Washing Machine & Dryer for Whirlpool

Led UX design for Whirlpool's VMAX8 platform, a premium dual-basket washer introducing new interaction patterns, workflows, and system behaviors for an entirely new category of appliance.

Role: UX Designer
Year: 2025
Product Type: Embedded / HMI / Physical HMI 


At a Glance

  • 4-month consulting engagement

  • Principal UX Designer

  • Embedded appliance HMI

  • Dual-basket washing machine and dryer

  • Design system + interaction model

  • Cross-functional partnership with engineering and industrial design


THE CHALLENGE

TOOLS USED: ARCHITECTURAL FLOW AUDITS, CONCDEPTUAL FLOWS, MARKET RESEARCH

Whirlpool was developing a premium dual-basket washer that allowed customers to wash two loads simultaneously. While the hardware innovation created new opportunities, it also introduced significant UX complexity. The dual-basket model challenged deeply ingrained expectations around how laundry is sorted, started, monitored, and completed. Designing an experience that felt intuitive required balancing new capabilities with familiar mental models, ensuring customers could immediately understand the product without feeling like they had to learn an entirely new way of doing laundry.

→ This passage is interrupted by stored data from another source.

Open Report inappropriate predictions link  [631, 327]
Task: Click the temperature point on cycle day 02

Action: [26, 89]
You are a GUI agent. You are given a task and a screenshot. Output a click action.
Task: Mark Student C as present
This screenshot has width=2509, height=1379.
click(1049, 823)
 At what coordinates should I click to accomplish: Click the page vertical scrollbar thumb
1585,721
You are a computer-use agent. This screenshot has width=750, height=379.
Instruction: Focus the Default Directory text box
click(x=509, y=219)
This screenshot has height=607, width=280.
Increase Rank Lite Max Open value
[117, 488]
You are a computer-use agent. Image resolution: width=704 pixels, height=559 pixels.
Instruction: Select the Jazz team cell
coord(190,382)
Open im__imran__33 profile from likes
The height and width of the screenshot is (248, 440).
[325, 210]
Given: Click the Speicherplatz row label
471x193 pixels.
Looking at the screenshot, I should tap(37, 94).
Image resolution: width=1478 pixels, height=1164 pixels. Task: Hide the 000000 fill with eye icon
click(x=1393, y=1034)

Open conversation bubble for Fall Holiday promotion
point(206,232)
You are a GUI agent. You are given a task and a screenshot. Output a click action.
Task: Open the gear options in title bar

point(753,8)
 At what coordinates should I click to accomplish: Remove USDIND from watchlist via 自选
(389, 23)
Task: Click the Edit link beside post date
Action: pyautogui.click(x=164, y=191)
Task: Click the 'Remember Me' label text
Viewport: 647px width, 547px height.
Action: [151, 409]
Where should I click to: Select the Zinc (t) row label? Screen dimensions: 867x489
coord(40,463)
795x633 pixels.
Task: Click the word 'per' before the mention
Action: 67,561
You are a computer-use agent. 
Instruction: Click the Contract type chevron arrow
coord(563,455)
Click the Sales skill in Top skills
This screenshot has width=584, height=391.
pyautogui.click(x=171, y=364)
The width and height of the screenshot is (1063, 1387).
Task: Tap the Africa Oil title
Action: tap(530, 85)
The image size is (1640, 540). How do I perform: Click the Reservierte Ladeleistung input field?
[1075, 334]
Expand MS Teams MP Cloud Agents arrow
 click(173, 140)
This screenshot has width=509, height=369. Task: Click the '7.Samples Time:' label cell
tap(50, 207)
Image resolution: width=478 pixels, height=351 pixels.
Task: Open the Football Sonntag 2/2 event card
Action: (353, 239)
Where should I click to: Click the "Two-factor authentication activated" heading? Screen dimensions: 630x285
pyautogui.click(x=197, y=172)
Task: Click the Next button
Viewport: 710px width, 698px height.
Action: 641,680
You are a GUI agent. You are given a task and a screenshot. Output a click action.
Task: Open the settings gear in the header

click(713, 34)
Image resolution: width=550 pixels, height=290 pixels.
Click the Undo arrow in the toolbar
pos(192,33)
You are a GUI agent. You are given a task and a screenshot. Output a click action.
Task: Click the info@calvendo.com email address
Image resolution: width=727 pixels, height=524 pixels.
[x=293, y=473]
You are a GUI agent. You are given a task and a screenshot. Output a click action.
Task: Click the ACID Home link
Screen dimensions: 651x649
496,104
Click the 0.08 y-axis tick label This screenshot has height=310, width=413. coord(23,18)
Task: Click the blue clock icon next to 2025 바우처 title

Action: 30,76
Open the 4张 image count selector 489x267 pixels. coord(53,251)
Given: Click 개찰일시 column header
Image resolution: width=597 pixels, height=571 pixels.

Customers needed to understand:

  • Which basket was active

  • How two cycles interacted

  • What actions were available at any given moment

  • How to manage parallel tasks without confusion

Unlike traditional appliances, there were few existing patterns to reference, requiring the team to define entirely new interaction models for the platform.

image 1: The image to the left portrays the delicate basket placed within the regular drum of the washing machine.


DISCOVERY & INSIGHTS

TOOLS USED: STORYBOARDS, CONCEPTUAL MODELS, PROCESS MAPPING, WIREFLOWS, COMPETITIVE ANALYSIS, STAKEHOLDER INTERVIEWS

Key Insights

  • Laundry is a high-frequency household task with little room for confusion

  • Users expect appliance interactions to be immediate and predictable

  • Simultaneous cycles create cognitive complexity absent from traditional washers

  • Hardware constraints significantly influenced interaction possibilities

Design Principles

  1. Clarity over complexity

  2. Minimize cognitive load

  3. Surface relevant actions at the right time

  4. Maintain consistency across states

  5. Balance power and simplicity

Early assumptions suggested the dual-basket functionality could be introduced through a single additional control on the HMI. However, as we mapped real-world user scenarios across the laundry lifecycle (from load planning and cycle setup to monitoring and completion) it became clear that the complexity extended far beyond a simple feature addition. Physical control constraints and pre-engineered hardware decisions limited available interaction patterns, requiring a more holistic approach to the experience architecture.


INTERACTION DESIGN

TOOLS USED: COMPONENT LIBRARY, WIREFRAMES, USER FLOWS, PROTOTYPES

Framework

  • Navigation structure

  • Screen hierarchy

  • System states

  • Error handling

  • Cross-basket interactions

  • Messaging behavior

Key Considerations

  • Two baskets operating independently

  • Hundreds of potential system states

  • Safety and compliance requirements

  • Fixed hardware controls

  • Limited screen real estate

  • Cross-basket interactions

Household appliances hold various safety regulations. For example, to prevent accidents, there are strict safety requirements governed when doors could lock and unlock, directly impacting how users interacted with the appliance throughout a cycle.

DESIGN Strategy

TOOLS USED: MOCKUPS, ANNOTATED SPEC DOCUMENTATION, DESIGN LIBRARY

Design System

To ensure consistency across hundreds of potential system states, I created reusable patterns and components that supported scalability and engineering implementation.

Deliverables

  • Component library

  • HMI messaging standards

  • Screen templates

  • State management patterns

  • Interaction specifications

Execution

Deliverables

  • End-to-end interaction flows

  • High-fidelity HMI screens

  • Component library

  • Messaging standards

  • Behavioral specifications

  • Engineering-ready documentation

Detailed, annotated user flows provide developers with all the information needed to implement the design, including audio, button-hold time, motion graphics, timeouts, etc.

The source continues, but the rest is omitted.